● What needs to be done
Please count the lines in the data below that contain the string "pixels", with case counting, and reply with that number only.

-- Start Data section --

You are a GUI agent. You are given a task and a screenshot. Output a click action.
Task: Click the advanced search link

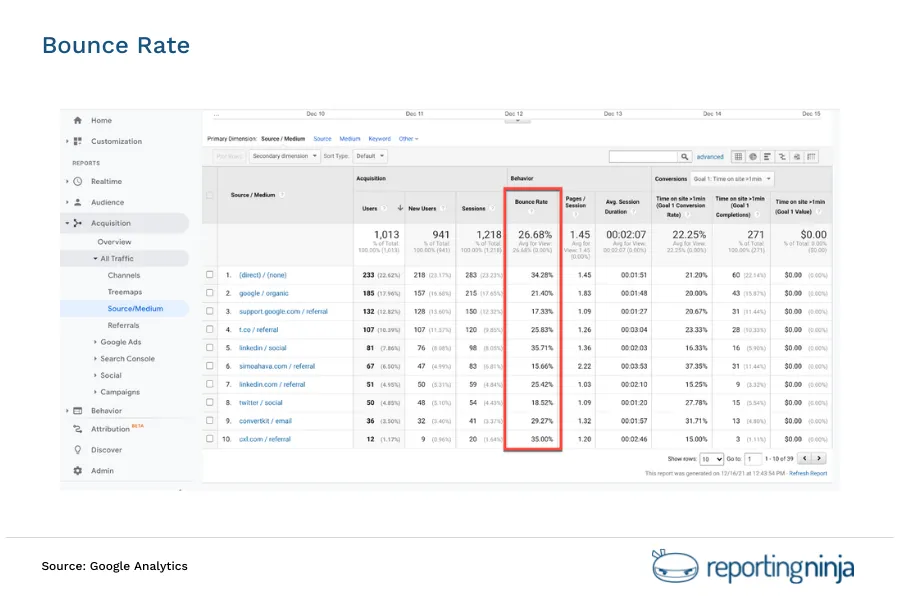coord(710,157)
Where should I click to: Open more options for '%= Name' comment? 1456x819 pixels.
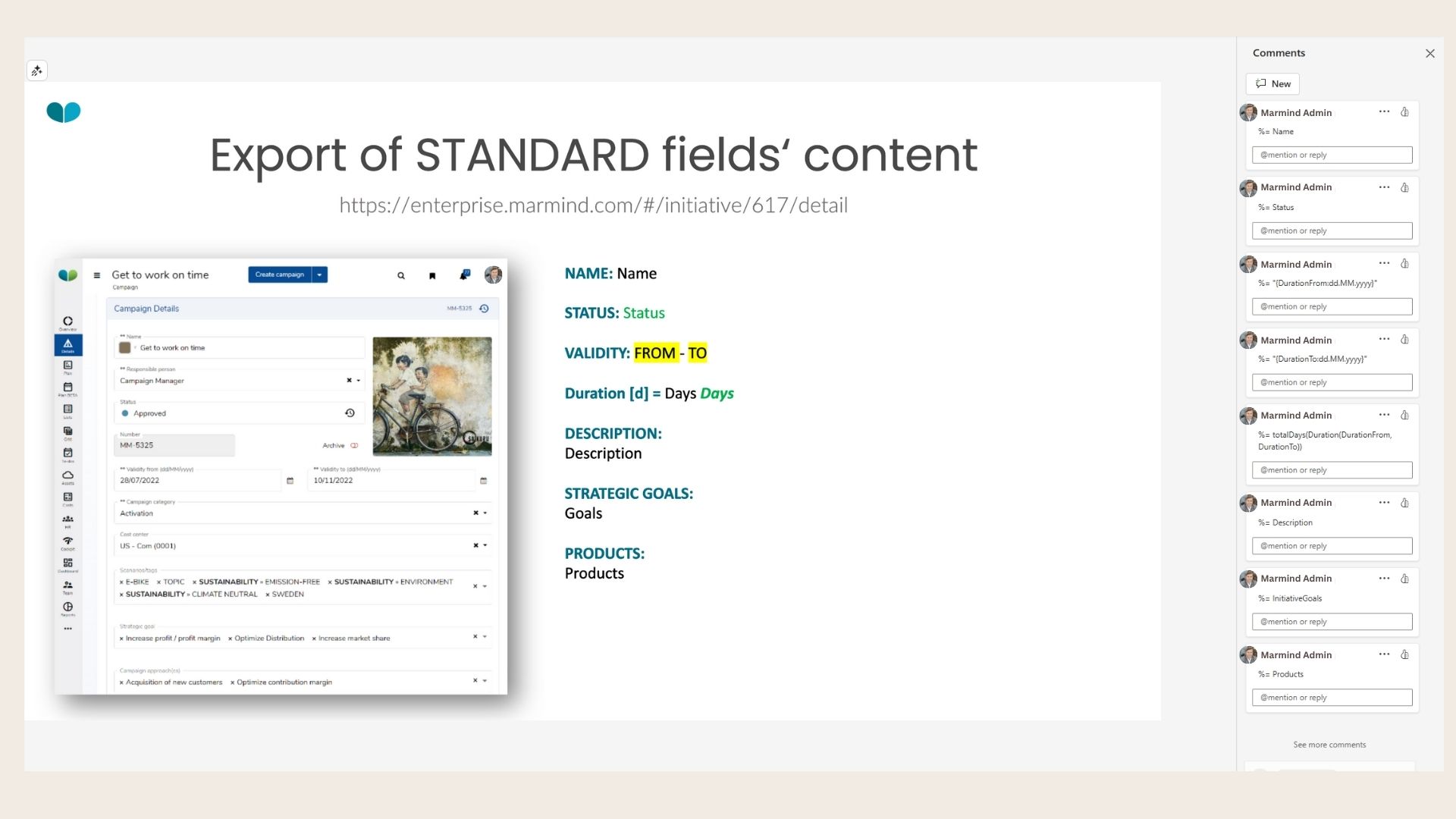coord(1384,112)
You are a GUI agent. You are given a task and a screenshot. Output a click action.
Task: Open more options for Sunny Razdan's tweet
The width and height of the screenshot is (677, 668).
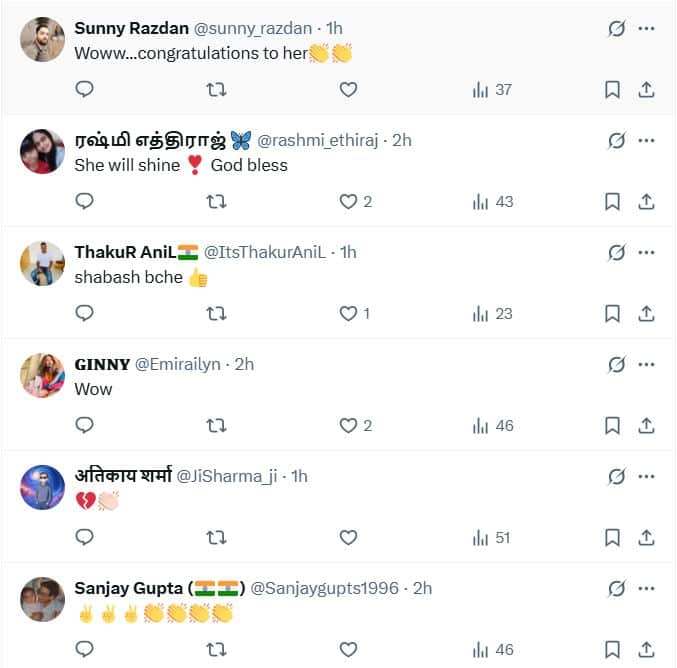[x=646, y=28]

-- End Data section --
-- Start Data section --

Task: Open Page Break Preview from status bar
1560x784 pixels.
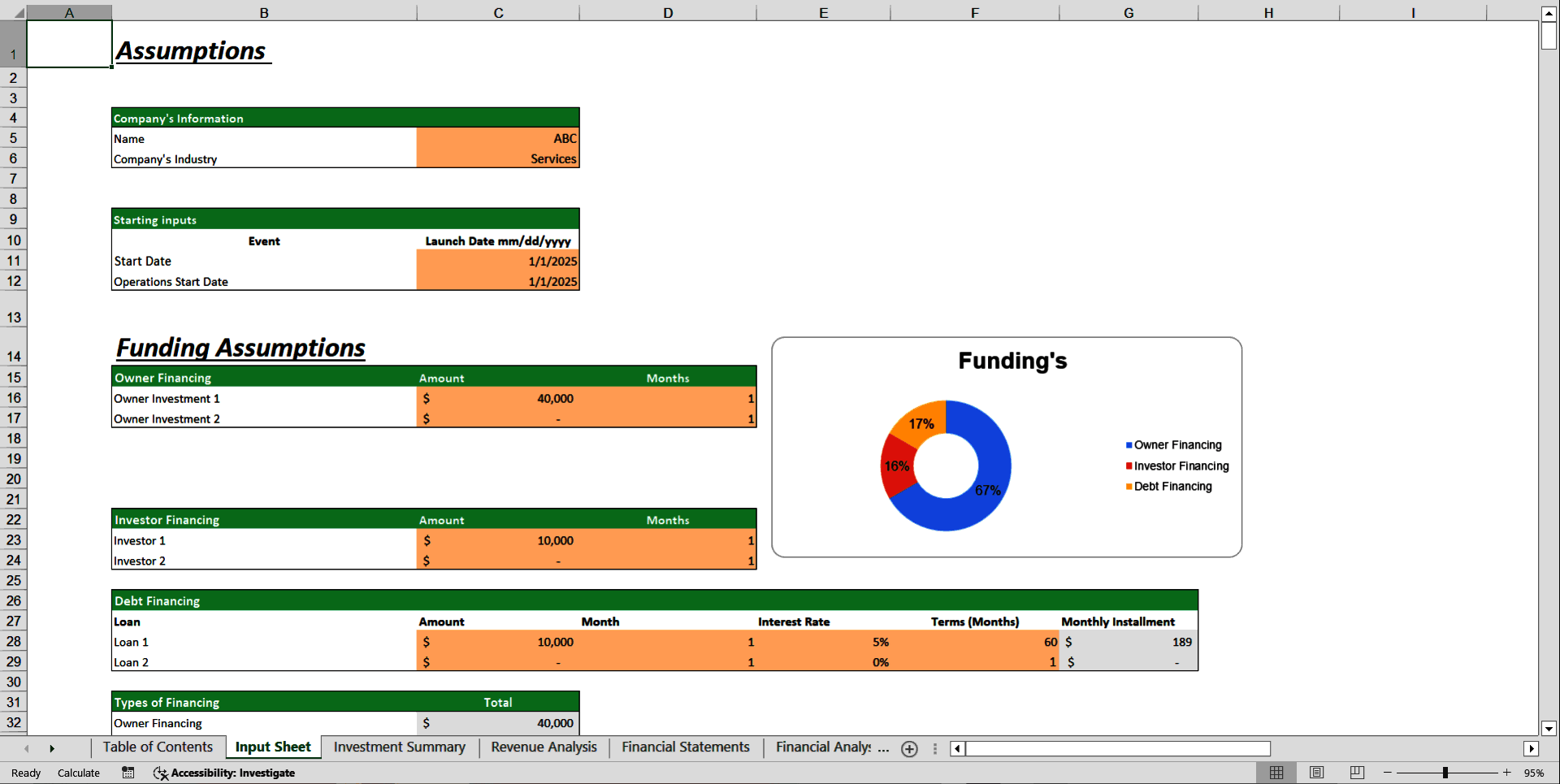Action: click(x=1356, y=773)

-- End Data section --

● Solution to this problem
2